In [18]:
import os
import warnings
import numpy as np
import torch
import torch.nn as nn
import torchaudio
from pathlib import Path
from torch.utils.data import Dataset, DataLoader

# from constants import *

In [5]:
# allows the output of plotting commands to be displayed directly within the notebook
%matplotlib inline

# ignore depracation warnings
warnings.filterwarnings(action='ignore', category=DeprecationWarning)

In [6]:
# set the seed for random number generation in NumPy
# Setting the seed ensures that the sequence of random 
# numbers generated will be the same every time the code is run.
np.random.seed(999)

# set the seed for random number generation in PyTorch
torch.manual_seed(999)

# If running on Cuda set these 2 for determinism
torch.backends.cudnn.deterministic = True
torch.backends.cudnn.benchmark = False

In [7]:
# Check GPU is available
GPU_AVAILABLE=torch.cuda.is_available()

if(GPU_AVAILABLE):
    print('Training on GPU.')
else:
    print('No GPU available, training on CPU.')
       
DEVICE = torch.device('cuda' if GPU_AVAILABLE else 'cpu')

No GPU available, training on CPU.


In [8]:
!nvidia-smi

zsh:1: command not found: nvidia-smi


In [13]:
SAMPLE_RATE = 48000
N_FFT = (SAMPLE_RATE * 64) // 1000          # 3072
HOP_LENGTH = (SAMPLE_RATE * 16) // 1000     # 768

In [17]:
TRAIN_INPUT_DIR = Path('datasets/class_9_train_input')
TRAIN_TARGET_DIR = Path('datasets/clean_trainset_28spk_wav')
TEST_INPUT_DIR = Path('datasets/class_9_test_input')
TEST_TARGET_DIR = Path('datasets/clean_testset_wav')

In [16]:
class SpeechDataset(Dataset):
    """
    A dataset class with audio that cuts them/paddes them to a specified length, applies a STFT,
    normalizes and leads to a tensor.
    """
    def __init__(self, clean_files, noisy_files, n_fft=64, hop_length=16):
        super().__init__()
        self.clean_files = sorted(clean_files)
        self.noisy_files = sorted(noisy_files)
        self.n_fft = n_fft
        self.hop_length = hop_length
        self.max_len = 165000

    def __len__(self):
        return len(self.noisy_files)
    
    def __getitem__(self, index):
        # load waf files to waveform tensors
        x_clean = self.load_sample(self.clean_files[index])
        x_noisy = self.load_sample(self.noisy_files[index])

        # apply padding and cutting
        x_clean = self._prepare_sample(x_clean)
        x_noisy = self._prepare_sample(x_noisy)

        # apply STFT
        x_clean_stft = torch.stft(input=x_clean, n_fft=self.n_fft, hop_length=self.hop_length, normalized=True)
        x_noisy_stft = torch.stft(input=x_noisy, n_fft=self.n_fft, hop_length=self.hop_length, normalized=True)

        return x_clean_stft, x_noisy_stft

    
    def load_sample(self, file):
        waveform, _ = torchaudio.load(file)
        return waveform
    
    def _prepare_sample(self, waveform):
        """"
        Processes an input waveform, which is a 2D NumPy array
        """
        # converts an input waveform from a PytorchTensor to a NumPy array
        waveform = waveform.numpy()
        # get the length of the audio sequence
        current_len = waveform.shape[1]
        # initialize the output array with zeros
        output = np.zeros((1, self.max_len), dtype='float32')
        # copy the values from the input waveform into the initialized 
        # output array.
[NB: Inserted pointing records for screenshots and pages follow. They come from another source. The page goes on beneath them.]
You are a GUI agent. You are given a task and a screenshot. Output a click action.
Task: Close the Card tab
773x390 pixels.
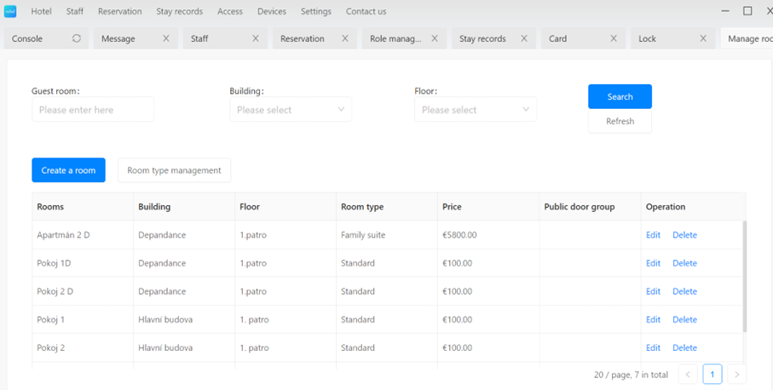(x=614, y=38)
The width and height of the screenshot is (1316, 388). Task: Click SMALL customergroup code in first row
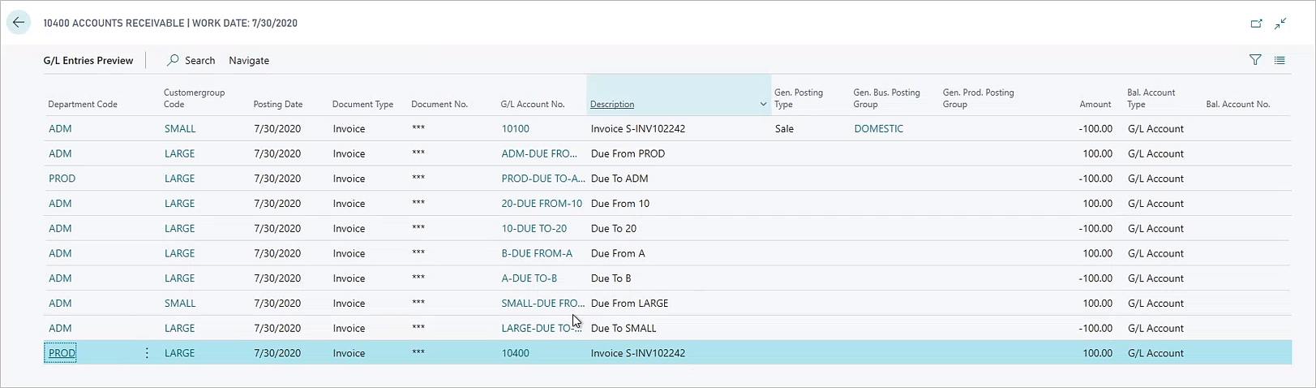(179, 129)
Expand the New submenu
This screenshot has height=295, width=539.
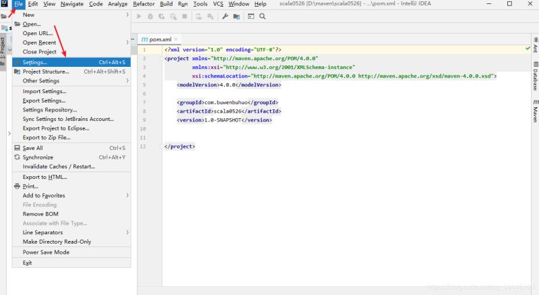click(28, 14)
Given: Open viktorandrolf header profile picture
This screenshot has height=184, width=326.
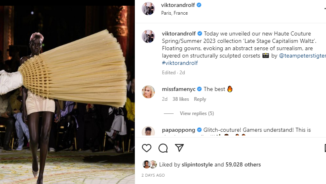Looking at the screenshot, I should [148, 9].
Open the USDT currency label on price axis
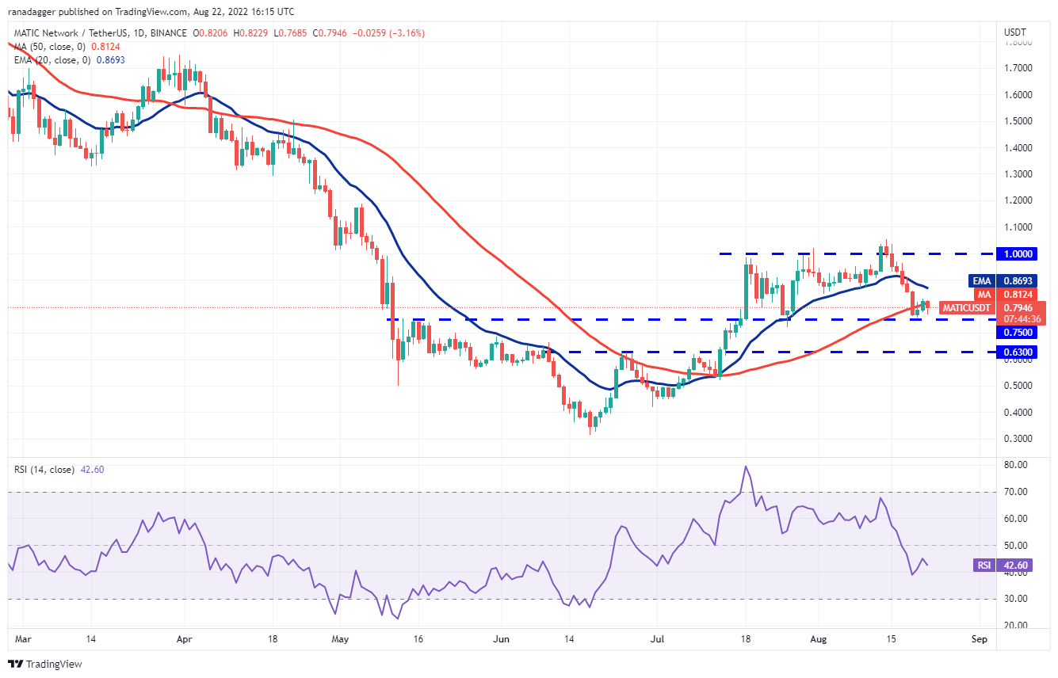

It ensures that the waveform is placed at the end of the output 
        # array, and if the waveform is longer than self.max_len, it is truncated to fit.
        output[0, -current_len:] = waveform[0, :self.max_len]
        # convert the NumPy array to a PyTorch tensor
        return torch.from_numpy(output)

In [None]:
train_input_files = sorted(list(TRAIN_INPUT_DIR.rglob('*.wav')))
train_target_files = sorted(list(TRAIN_TARGET_DIR.rglob('*.wav')))
test_input_files = sorted(list(TEST_INPUT_DIR.rglob('*.wav')))
test_target_files = sorted(list(TEST_TARGET_DIR.rglob('*.wav')))

In [None]:
print(f"Train Input Files: {len(train_input_files)}")
print(f"Train Target Files: {len(train_target_files)}")
print(f"Test Input Files: {len(test_input_files)}")
print(f"Test Target Files: {len(train_target_files)}")

In [None]:
train_dataset = SpeechDataset(train_target_files, train_input_files, N_FFT, HOP_LENGTH)
test_dataset = SpeechDataset(test_target_files, test_input_files, N_FFT, HOP_LENGTH)

In [None]:
train_loader = DataLoader(train_dataset, batch_size=2, shuffle=True)
test_loader = DataLoader(test_dataset, batch_size=1, shuffle=True)